What you are asked to do — Down to the last character, transcribe every record.

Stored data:
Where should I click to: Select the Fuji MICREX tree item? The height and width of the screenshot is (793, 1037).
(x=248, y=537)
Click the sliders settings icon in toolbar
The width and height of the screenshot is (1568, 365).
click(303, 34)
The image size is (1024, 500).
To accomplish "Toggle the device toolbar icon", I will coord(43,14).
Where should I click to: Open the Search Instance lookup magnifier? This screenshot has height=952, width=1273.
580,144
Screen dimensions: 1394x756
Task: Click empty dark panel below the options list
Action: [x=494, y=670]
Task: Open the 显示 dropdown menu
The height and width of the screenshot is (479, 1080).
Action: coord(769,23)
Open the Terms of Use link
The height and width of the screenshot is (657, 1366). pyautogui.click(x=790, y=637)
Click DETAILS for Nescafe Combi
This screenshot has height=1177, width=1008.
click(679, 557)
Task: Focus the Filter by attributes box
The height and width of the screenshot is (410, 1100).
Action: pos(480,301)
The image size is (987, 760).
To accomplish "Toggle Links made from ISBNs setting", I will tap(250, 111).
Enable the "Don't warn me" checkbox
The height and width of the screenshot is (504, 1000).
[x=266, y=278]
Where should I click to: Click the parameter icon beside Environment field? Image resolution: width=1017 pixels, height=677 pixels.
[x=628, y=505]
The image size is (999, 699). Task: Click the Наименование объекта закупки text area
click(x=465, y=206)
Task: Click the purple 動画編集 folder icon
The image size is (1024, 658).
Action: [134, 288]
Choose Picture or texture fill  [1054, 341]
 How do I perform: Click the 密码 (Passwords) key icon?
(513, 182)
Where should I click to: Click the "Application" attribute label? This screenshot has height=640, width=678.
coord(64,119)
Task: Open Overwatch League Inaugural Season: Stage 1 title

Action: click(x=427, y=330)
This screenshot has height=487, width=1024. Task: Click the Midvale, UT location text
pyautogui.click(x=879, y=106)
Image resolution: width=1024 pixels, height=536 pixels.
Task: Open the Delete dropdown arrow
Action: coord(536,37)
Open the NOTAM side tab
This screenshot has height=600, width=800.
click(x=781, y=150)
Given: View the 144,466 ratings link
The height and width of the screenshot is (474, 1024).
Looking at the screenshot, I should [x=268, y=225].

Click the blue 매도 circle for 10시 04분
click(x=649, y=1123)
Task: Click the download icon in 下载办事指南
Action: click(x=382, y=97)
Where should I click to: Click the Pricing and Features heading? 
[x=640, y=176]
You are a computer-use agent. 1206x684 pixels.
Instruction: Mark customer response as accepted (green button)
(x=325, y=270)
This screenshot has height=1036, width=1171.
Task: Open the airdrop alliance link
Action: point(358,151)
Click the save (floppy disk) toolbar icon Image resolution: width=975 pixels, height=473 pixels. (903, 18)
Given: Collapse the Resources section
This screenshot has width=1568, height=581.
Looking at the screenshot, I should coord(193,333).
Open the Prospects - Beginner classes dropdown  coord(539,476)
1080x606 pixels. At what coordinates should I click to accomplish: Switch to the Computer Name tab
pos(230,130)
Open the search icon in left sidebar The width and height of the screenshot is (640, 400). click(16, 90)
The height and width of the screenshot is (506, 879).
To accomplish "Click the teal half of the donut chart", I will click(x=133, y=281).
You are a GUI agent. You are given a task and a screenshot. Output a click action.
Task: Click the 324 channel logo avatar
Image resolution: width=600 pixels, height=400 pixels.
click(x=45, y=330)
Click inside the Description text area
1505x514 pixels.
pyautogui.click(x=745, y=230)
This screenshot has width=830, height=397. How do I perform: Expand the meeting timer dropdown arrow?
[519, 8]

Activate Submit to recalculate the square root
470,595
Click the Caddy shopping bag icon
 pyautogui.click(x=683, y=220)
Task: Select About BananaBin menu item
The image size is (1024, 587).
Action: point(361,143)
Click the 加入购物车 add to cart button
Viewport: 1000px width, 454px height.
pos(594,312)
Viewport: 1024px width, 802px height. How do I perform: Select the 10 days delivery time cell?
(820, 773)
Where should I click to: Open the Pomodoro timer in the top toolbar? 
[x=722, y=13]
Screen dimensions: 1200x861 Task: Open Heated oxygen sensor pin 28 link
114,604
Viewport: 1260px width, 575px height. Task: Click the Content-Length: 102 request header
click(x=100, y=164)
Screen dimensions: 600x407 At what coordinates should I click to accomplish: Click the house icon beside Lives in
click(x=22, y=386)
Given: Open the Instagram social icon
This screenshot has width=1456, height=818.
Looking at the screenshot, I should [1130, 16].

Reply —
Where should I click to: Select the Fuji MICREX tree item? The height and width of the screenshot is (793, 1037).
(x=248, y=537)
Click the sliders settings icon in toolbar
The width and height of the screenshot is (1568, 365).
click(303, 34)
The image size is (1024, 500).
To accomplish "Toggle the device toolbar icon", I will coord(43,14).
Where should I click to: Open the Search Instance lookup magnifier? This screenshot has height=952, width=1273.
580,144
Screen dimensions: 1394x756
Task: Click empty dark panel below the options list
Action: [x=494, y=670]
Task: Open the 显示 dropdown menu
The height and width of the screenshot is (479, 1080).
Action: coord(769,23)
Open the Terms of Use link
The height and width of the screenshot is (657, 1366). pyautogui.click(x=790, y=637)
Click DETAILS for Nescafe Combi
This screenshot has height=1177, width=1008.
click(679, 557)
Task: Focus the Filter by attributes box
The height and width of the screenshot is (410, 1100).
Action: pos(480,301)
The image size is (987, 760).
To accomplish "Toggle Links made from ISBNs setting", I will tap(250, 111).
Enable the "Don't warn me" checkbox
The height and width of the screenshot is (504, 1000).
[x=266, y=278]
Where should I click to: Click the parameter icon beside Environment field? Image resolution: width=1017 pixels, height=677 pixels.
[x=628, y=505]
The image size is (999, 699). Task: Click the Наименование объекта закупки text area
click(x=465, y=206)
Task: Click the purple 動画編集 folder icon
The image size is (1024, 658).
Action: [134, 288]
Choose Picture or texture fill  [1054, 341]
 How do I perform: Click the 密码 (Passwords) key icon?
(513, 182)
Where should I click to: Click the "Application" attribute label? This screenshot has height=640, width=678.
coord(64,119)
Task: Open Overwatch League Inaugural Season: Stage 1 title

Action: click(x=427, y=330)
This screenshot has height=487, width=1024. Task: Click the Midvale, UT location text
pyautogui.click(x=879, y=106)
Image resolution: width=1024 pixels, height=536 pixels.
Task: Open the Delete dropdown arrow
Action: coord(536,37)
Open the NOTAM side tab
This screenshot has height=600, width=800.
click(x=781, y=150)
Given: View the 144,466 ratings link
The height and width of the screenshot is (474, 1024).
Looking at the screenshot, I should [x=268, y=225].

Click the blue 매도 circle for 10시 04분
click(x=649, y=1123)
Task: Click the download icon in 下载办事指南
Action: click(x=382, y=97)
Where should I click to: Click the Pricing and Features heading? 
[x=640, y=176]
You are a computer-use agent. 1206x684 pixels.
Instruction: Mark customer response as accepted (green button)
(x=325, y=270)
This screenshot has height=1036, width=1171.
Task: Open the airdrop alliance link
Action: point(358,151)
Click the save (floppy disk) toolbar icon Image resolution: width=975 pixels, height=473 pixels. (903, 18)
Given: Collapse the Resources section
This screenshot has width=1568, height=581.
Looking at the screenshot, I should coord(193,333).
Open the Prospects - Beginner classes dropdown  coord(539,476)
1080x606 pixels. At what coordinates should I click to accomplish: Switch to the Computer Name tab
pos(230,130)
Open the search icon in left sidebar The width and height of the screenshot is (640, 400). click(16, 90)
The height and width of the screenshot is (506, 879).
To accomplish "Click the teal half of the donut chart", I will click(x=133, y=281).
You are a GUI agent. You are given a task and a screenshot. Output a click action.
Task: Click the 324 channel logo avatar
Image resolution: width=600 pixels, height=400 pixels.
click(x=45, y=330)
Click inside the Description text area
1505x514 pixels.
pyautogui.click(x=745, y=230)
This screenshot has width=830, height=397. How do I perform: Expand the meeting timer dropdown arrow?
[519, 8]

Activate Submit to recalculate the square root
470,595
Click the Caddy shopping bag icon
 pyautogui.click(x=683, y=220)
Task: Select About BananaBin menu item
The image size is (1024, 587).
Action: point(361,143)
Click the 加入购物车 add to cart button
Viewport: 1000px width, 454px height.
pos(594,312)
Viewport: 1024px width, 802px height. How do I perform: Select the 10 days delivery time cell?
(820, 773)
Where should I click to: Open the Pomodoro timer in the top toolbar? 
[x=722, y=13]
Screen dimensions: 1200x861 Task: Open Heated oxygen sensor pin 28 link
114,604
Viewport: 1260px width, 575px height. Task: Click the Content-Length: 102 request header
click(x=100, y=164)
Screen dimensions: 600x407 At what coordinates should I click to accomplish: Click the house icon beside Lives in
click(x=22, y=386)
Given: Open the Instagram social icon
This screenshot has width=1456, height=818.
Looking at the screenshot, I should [1130, 16].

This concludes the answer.